### Work to complete
When you return the data, keep each character exactly as it appears.

### Entries provided
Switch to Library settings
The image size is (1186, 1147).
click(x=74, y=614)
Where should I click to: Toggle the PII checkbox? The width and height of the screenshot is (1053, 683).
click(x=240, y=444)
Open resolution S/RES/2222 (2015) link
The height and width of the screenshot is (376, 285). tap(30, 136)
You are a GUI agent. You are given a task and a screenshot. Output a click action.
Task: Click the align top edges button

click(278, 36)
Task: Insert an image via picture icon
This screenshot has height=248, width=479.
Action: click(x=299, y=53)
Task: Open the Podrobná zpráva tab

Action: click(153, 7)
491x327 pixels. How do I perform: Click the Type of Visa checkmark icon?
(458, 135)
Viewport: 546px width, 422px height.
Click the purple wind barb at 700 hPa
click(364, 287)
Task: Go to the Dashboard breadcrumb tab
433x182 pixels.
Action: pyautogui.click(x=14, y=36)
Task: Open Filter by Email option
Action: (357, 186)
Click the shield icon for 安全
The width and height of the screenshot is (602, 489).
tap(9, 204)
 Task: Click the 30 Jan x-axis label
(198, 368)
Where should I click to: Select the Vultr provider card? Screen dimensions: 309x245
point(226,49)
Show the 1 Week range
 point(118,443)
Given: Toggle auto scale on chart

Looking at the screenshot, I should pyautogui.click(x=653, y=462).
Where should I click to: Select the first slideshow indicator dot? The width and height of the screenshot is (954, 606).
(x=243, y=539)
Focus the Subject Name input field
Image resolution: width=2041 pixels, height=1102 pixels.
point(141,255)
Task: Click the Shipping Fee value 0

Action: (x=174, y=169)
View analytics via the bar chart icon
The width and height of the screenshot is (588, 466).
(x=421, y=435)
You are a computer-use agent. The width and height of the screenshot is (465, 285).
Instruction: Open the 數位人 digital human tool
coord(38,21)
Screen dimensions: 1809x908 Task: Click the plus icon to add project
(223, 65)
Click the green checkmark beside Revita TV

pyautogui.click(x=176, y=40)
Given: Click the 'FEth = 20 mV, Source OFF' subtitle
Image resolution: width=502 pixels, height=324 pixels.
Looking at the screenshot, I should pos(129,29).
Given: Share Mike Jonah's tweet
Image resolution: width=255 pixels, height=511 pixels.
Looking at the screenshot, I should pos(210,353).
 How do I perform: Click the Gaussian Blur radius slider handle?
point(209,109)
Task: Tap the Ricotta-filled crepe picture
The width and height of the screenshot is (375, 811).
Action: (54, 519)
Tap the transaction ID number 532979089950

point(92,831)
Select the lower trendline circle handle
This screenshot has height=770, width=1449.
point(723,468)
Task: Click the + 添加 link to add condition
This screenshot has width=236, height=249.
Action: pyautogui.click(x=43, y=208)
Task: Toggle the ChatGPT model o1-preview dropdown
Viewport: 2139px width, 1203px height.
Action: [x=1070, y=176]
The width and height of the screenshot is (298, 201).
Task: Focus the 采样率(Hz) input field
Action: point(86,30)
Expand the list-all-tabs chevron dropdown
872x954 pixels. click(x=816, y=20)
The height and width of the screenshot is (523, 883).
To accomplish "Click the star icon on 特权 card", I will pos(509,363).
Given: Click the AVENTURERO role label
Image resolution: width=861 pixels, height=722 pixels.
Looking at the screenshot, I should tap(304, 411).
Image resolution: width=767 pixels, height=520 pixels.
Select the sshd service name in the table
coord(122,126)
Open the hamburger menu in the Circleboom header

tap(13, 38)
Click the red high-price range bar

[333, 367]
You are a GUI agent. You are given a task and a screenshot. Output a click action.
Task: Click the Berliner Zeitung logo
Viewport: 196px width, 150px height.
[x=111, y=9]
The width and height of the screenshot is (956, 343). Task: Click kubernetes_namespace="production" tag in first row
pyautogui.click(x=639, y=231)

### Expected answer
Switch to Library settings
The image size is (1186, 1147).
click(x=74, y=614)
Where should I click to: Toggle the PII checkbox? The width and height of the screenshot is (1053, 683).
click(x=240, y=444)
Open resolution S/RES/2222 (2015) link
The height and width of the screenshot is (376, 285). tap(30, 136)
You are a GUI agent. You are given a task and a screenshot. Output a click action.
Task: Click the align top edges button

click(278, 36)
Task: Insert an image via picture icon
This screenshot has height=248, width=479.
Action: click(x=299, y=53)
Task: Open the Podrobná zpráva tab

Action: click(153, 7)
491x327 pixels. How do I perform: Click the Type of Visa checkmark icon?
(458, 135)
Viewport: 546px width, 422px height.
Click the purple wind barb at 700 hPa
click(364, 287)
Task: Go to the Dashboard breadcrumb tab
433x182 pixels.
Action: pyautogui.click(x=14, y=36)
Task: Open Filter by Email option
Action: (357, 186)
Click the shield icon for 安全
The width and height of the screenshot is (602, 489).
tap(9, 204)
 Task: Click the 30 Jan x-axis label
(198, 368)
Where should I click to: Select the Vultr provider card? Screen dimensions: 309x245
point(226,49)
Show the 1 Week range
 point(118,443)
Given: Toggle auto scale on chart

Looking at the screenshot, I should pyautogui.click(x=653, y=462).
Where should I click to: Select the first slideshow indicator dot? The width and height of the screenshot is (954, 606).
(x=243, y=539)
Focus the Subject Name input field
Image resolution: width=2041 pixels, height=1102 pixels.
point(141,255)
Task: Click the Shipping Fee value 0

Action: (x=174, y=169)
View analytics via the bar chart icon
The width and height of the screenshot is (588, 466).
(x=421, y=435)
You are a computer-use agent. The width and height of the screenshot is (465, 285).
Instruction: Open the 數位人 digital human tool
coord(38,21)
Screen dimensions: 1809x908 Task: Click the plus icon to add project
(223, 65)
Click the green checkmark beside Revita TV

pyautogui.click(x=176, y=40)
Given: Click the 'FEth = 20 mV, Source OFF' subtitle
Image resolution: width=502 pixels, height=324 pixels.
Looking at the screenshot, I should pos(129,29).
Given: Share Mike Jonah's tweet
Image resolution: width=255 pixels, height=511 pixels.
Looking at the screenshot, I should pos(210,353).
 How do I perform: Click the Gaussian Blur radius slider handle?
point(209,109)
Task: Tap the Ricotta-filled crepe picture
The width and height of the screenshot is (375, 811).
Action: (54, 519)
Tap the transaction ID number 532979089950

point(92,831)
Select the lower trendline circle handle
This screenshot has height=770, width=1449.
point(723,468)
Task: Click the + 添加 link to add condition
This screenshot has width=236, height=249.
Action: pyautogui.click(x=43, y=208)
Task: Toggle the ChatGPT model o1-preview dropdown
Viewport: 2139px width, 1203px height.
Action: [x=1070, y=176]
The width and height of the screenshot is (298, 201).
Task: Focus the 采样率(Hz) input field
Action: point(86,30)
Expand the list-all-tabs chevron dropdown
872x954 pixels. click(x=816, y=20)
The height and width of the screenshot is (523, 883).
To accomplish "Click the star icon on 特权 card", I will pos(509,363).
Given: Click the AVENTURERO role label
Image resolution: width=861 pixels, height=722 pixels.
Looking at the screenshot, I should tap(304, 411).
Image resolution: width=767 pixels, height=520 pixels.
Select the sshd service name in the table
coord(122,126)
Open the hamburger menu in the Circleboom header

tap(13, 38)
Click the red high-price range bar

[333, 367]
You are a GUI agent. You are given a task and a screenshot. Output a click action.
Task: Click the Berliner Zeitung logo
Viewport: 196px width, 150px height.
[x=111, y=9]
The width and height of the screenshot is (956, 343). Task: Click kubernetes_namespace="production" tag in first row
pyautogui.click(x=639, y=231)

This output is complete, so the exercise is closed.